Siberbanten.id – Badan Meteorologi, Klimatologi, dan Geofisika (BMKG) mengumumkan bahwa musim hujan 2025 akan datang lebih cepat dari biasanya, yang memicu perhatian publik mengenai dampaknya terhadap berbagai sektor kehidupan.
Berdasarkan pemantauan terbaru, beberapa wilayah Indonesia telah merasakan awal musim hujan sejak Agustus, dengan perkiraan hujan meluas ke seluruh negeri antara September hingga November 2025.
Musim Hujan Lebih Cepat dari Perkiraan
Menurut Kepala BMKG, Dwikorita Karnawati, musim hujan tahun ini lebih awal dibandingkan dengan rata-rata klimatologis 1991–2020.
Hal ini tentu mempengaruhi banyak sektor, mulai dari pertanian hingga kesehatan, yang memerlukan perhatian lebih.
“Dibandingkan dengan tahun-tahun sebelumnya, musim hujan kali ini mengalami percepatan yang signifikan di banyak wilayah,” jelasnya dalam konferensi pers pada Jumat (12/9/2025).
Wilayah yang Terkena Dampak Musim Hujan 2025
BMKG menyebutkan bahwa 79 Zona Musim (ZOM) yang meliputi wilayah Sumatera, Kalimantan Selatan, dan sebagian kecil Papua, sudah memasuki musim hujan pada September 2025.
Sementara itu, pada bulan Oktober, 149 ZOM diperkirakan akan terhujani, mencakup wilayah Jawa, Bali, NTB, Sulawesi Selatan, dan Papua Tengah.
Sedangkan pada November, 105 ZOM lainnya, termasuk NTT, Maluku, dan sebagian Papua Barat, akan mengalami hujan.
Puncak Hujan yang Mempengaruhi Berbagai Sektor
BMKG juga memprediksi musim hujan akan berlangsung hingga April 2026, dengan puncak hujan yang bervariasi di beberapa wilayah.
┄┄┄┄┄┄┄┄┄┄┄┄┄┄┄┄┄┄┄┄
**KETENTUAN TUGAS**.
**a)** Tulis ulang bagian artikel tentang musim hujan 2025 antara "Berdasarkan pemantauan terbaru, beberapa" dan "rata-rata klimatologis 1991–2020.", termasuk kedua batas itu, dengan mengganti "rata-rata klimatologis" menjadi "rerata klimatologis".
**b)** Menurut artikel tentang musim hujan 2025, berapa ZOM yang diperkirakan terhujani pada bulan Oktober?
**c)** Lanjutkan artikel tentang musim hujan 2025 mulai sesudah kalimat terakhirnya.
Data sesudah ini tidak diperlukan untuk apa pun.

**DATA TERKUMPUL**.
┄┄┄┄┄┄┄┄┄┄┄┄┄┄┄┄┄┄┄┄
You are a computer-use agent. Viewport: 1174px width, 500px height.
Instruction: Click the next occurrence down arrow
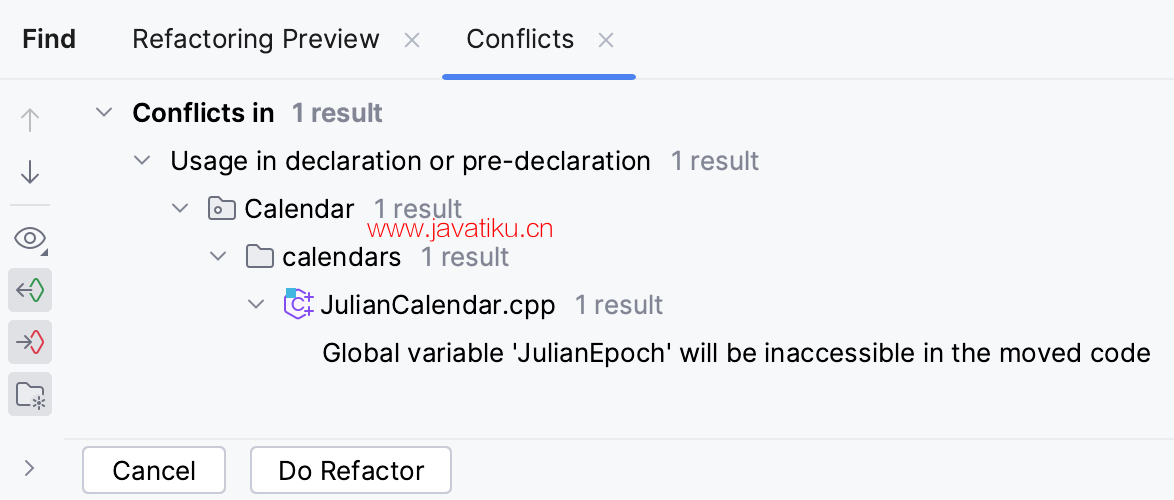tap(30, 172)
┄┄┄┄┄┄┄┄┄┄┄┄┄┄┄┄┄┄┄┄
**JAWABAN TUGAS**.
**a)**
Berdasarkan pemantauan terbaru, beberapa wilayah Indonesia telah merasakan awal musim hujan sejak Agustus, dengan perkiraan hujan meluas ke seluruh negeri antara September hingga November 2025.
Musim Hujan Lebih Cepat dari Perkiraan
Menurut Kepala BMKG, Dwikorita Karnawati, musim hujan tahun ini lebih awal dibandingkan dengan rerata klimatologis 1991–2020.

**b)** 149 ZOM.

**c)**
Misalnya, di Sumatera dan Kalimantan, puncak hujan diperkirakan terjadi pada November–Desember 2025, sementara di Jawa, Sulawesi, Maluku, dan Papua, puncak hujan akan berlangsung antara Januari–Februari 2026.
Sifat Curah Hujan dan Risiko Bencana
Sementara mayoritas wilayah diperkirakan akan mengalami curah hujan normal, sekitar 27,6% wilayah lainnya berisiko alami hujan lebih deras dari biasanya.
Beberapa daerah yang perlu waspada antara lain Jawa Barat, sebagian Jawa Tengah, Sulawesi, Maluku, dan Papua.
BMKG juga mengingatkan adanya potensi bencana alam seperti banjir, longsor, dan angin kencang yang bisa terjadi di daerah-daerah dengan curah hujan tinggi.
Faktor yang Mempengaruhi Musim Hujan Lebih Awal
Menurut Deputi Bidang Klimatologi BMKG, Ardhasena Sopaheluwakan, ada beberapa faktor yang menyebabkan musim hujan datang lebih cepat.
Di antaranya adalah kondisi ENSO netral yang tidak dipengaruhi oleh fenomena Samudra Pasifik serta Indeks Dipole Samudra Hindia (IOD) negatif yang meningkatkan uap air dari Samudra Hindia.
Selain itu, suhu laut Indonesia yang lebih hangat dari normal juga memperkuat pembentukan awan hujan.
Dampak Positif untuk Pertanian
Di tengah cuaca ekstrem, BMKG melihat ada sisi positif dari musim hujan yang datang lebih awal. Menurut Dwikorita, ini dapat dimanfaatkan untuk:
- Menyesuaikan kalender tanam agar lebih awal.
- Mengoptimalkan pengelolaan air irigasi dan waduk.
- Mengendalikan hama dan penyakit yang berkembang akibat kelembaban tinggi.
BMKG juga mengajak pemangku kebijakan untuk menggunakan informasi iklim ini dalam pengambilan keputusan sektor pertanian, energi, perkebunan, dan kebencanaan.
Ancaman Kesehatan: Penyakit Tropis Meningkat
Selain dampak pada sektor pertanian, musim hujan juga dapat meningkatkan risiko penyebaran penyakit tropis.
Kelembaban tinggi membuka peluang berkembangnya penyakit seperti Demam Berdarah Dengue (DBD).
BMKG mengimbau masyarakat untuk tetap waspada dengan melakukan pencegahan, seperti rutin memberantas sarang nyamuk, melakukan fogging, dan menjaga kebersihan lingkungan.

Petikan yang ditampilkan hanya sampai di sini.